World Snake Day is to increase awareness about the different species of snakes all around the world. Snakes seem to have a negative connotation and a lot of people are scared of snakes. However, snakes are great creatures and they are so important to the ecosystem of the world that we live in.
World Snake Day was created to help people learn more about these reptiles and how much they contribute to the world as we know it. World Snake Day is to celebrate and spread awareness about these life forms and how they live. Read about the beautiful creatures' history below.
Snakes are one of the oldest creatures to ever exist and have existed in various civilizations over the world. There are approximately 3,458 species of snakes, ranging from the semi-frozen tundra of northern Canada to the green jungles of the Amazon. They are also found in most of the world’s oceans. They are sharp predators and play an important role in maintaining the balance of nature. Snakes are also fascinating because of their diversity and their appearance. They have a prehistoric lineage. Many people have no idea that modern reptiles are from the lineage of dinosaurs.
Many people have snakes as their pets. However, snakes may not be the right pet for everyone, but if you have it in you to take on the challenge it is to own and care for a pet snake, World Snake Day may be the time to make that decision. If not, however, you can take advantage of this day to learn some more about these incredible animals and contribute to their conservation.
With the deteriorating situation of deforestation, climate change, and several other factors that are causing a decline in the habitats of snakes, it is imperative that we collectively put in an effort to preserve their well-being. Snakes are found in every continent except Antarctica, in the sea, forests, deserts, prairies, and they even live among us sometimes. Snakes consume many different animals including insects small rodents and frogs. Snakes eat their prey whole because their lower jaw can separate from the upper jaw. Some very large snakes can even eat small deer, pigs, monkeys, and even primates.

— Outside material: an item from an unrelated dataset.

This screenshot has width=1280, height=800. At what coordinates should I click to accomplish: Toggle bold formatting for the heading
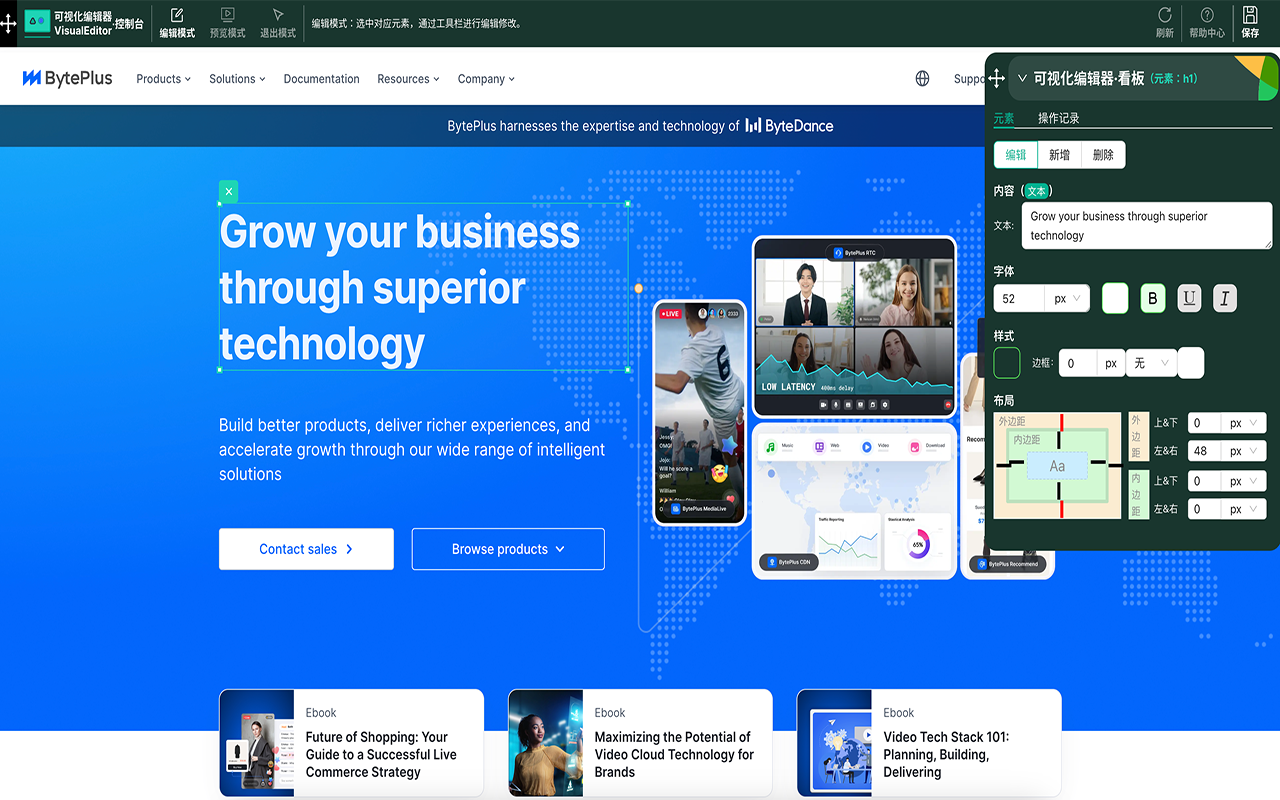coord(1152,297)
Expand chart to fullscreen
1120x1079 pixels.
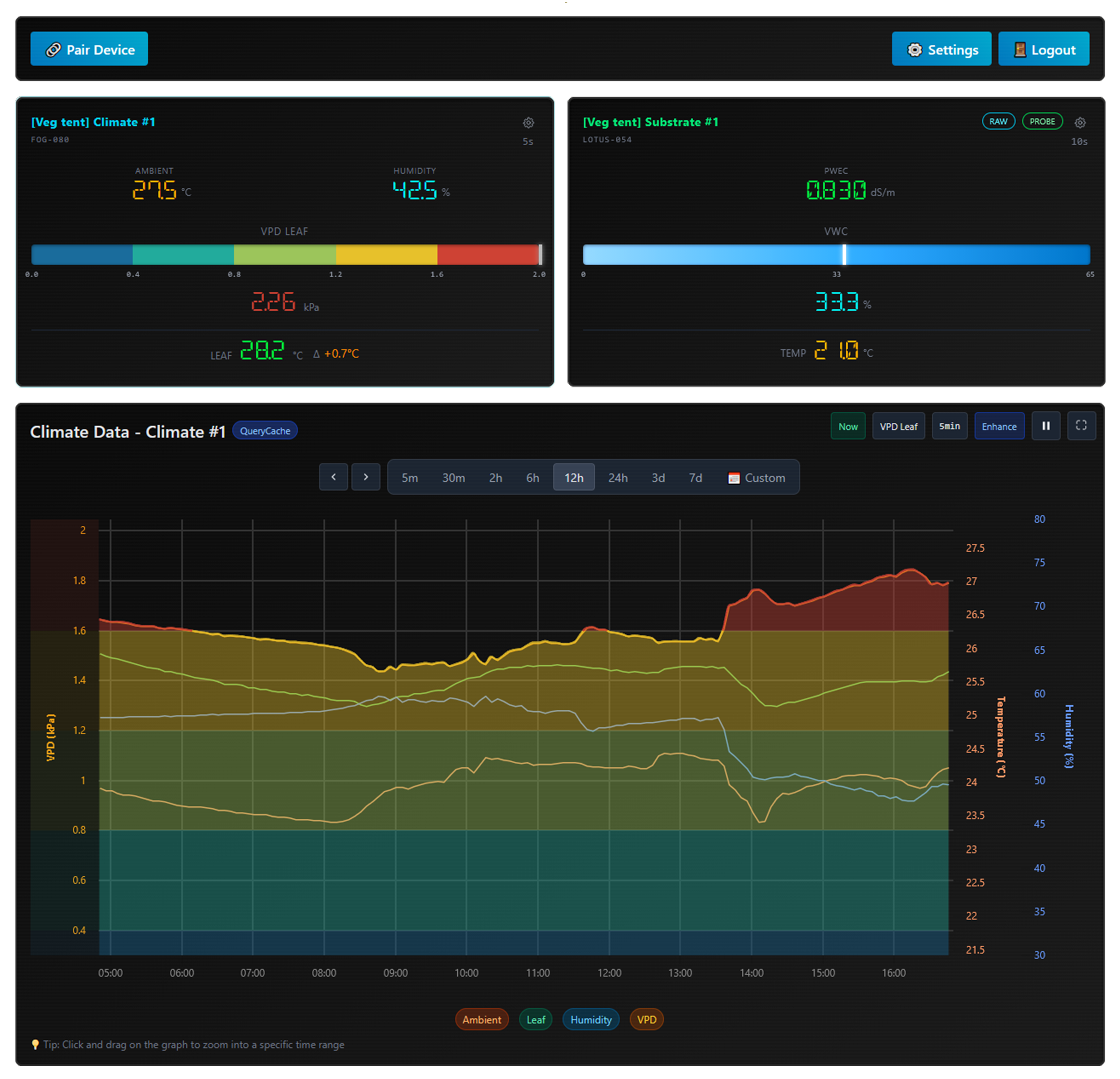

Snakes have promising defence techniques. These use adaptive camouflage, use their teeth even for their venomous bit for those they feel threatened from. Sometimes they also curl up in a tight ball to avoid being seen.
Fortunately, snakes are not widely hunted. But their numbers are still declining due to deforestation and climate change. Which has, in turn, caused the deterioration of their habitats and a lesser amount of prey available.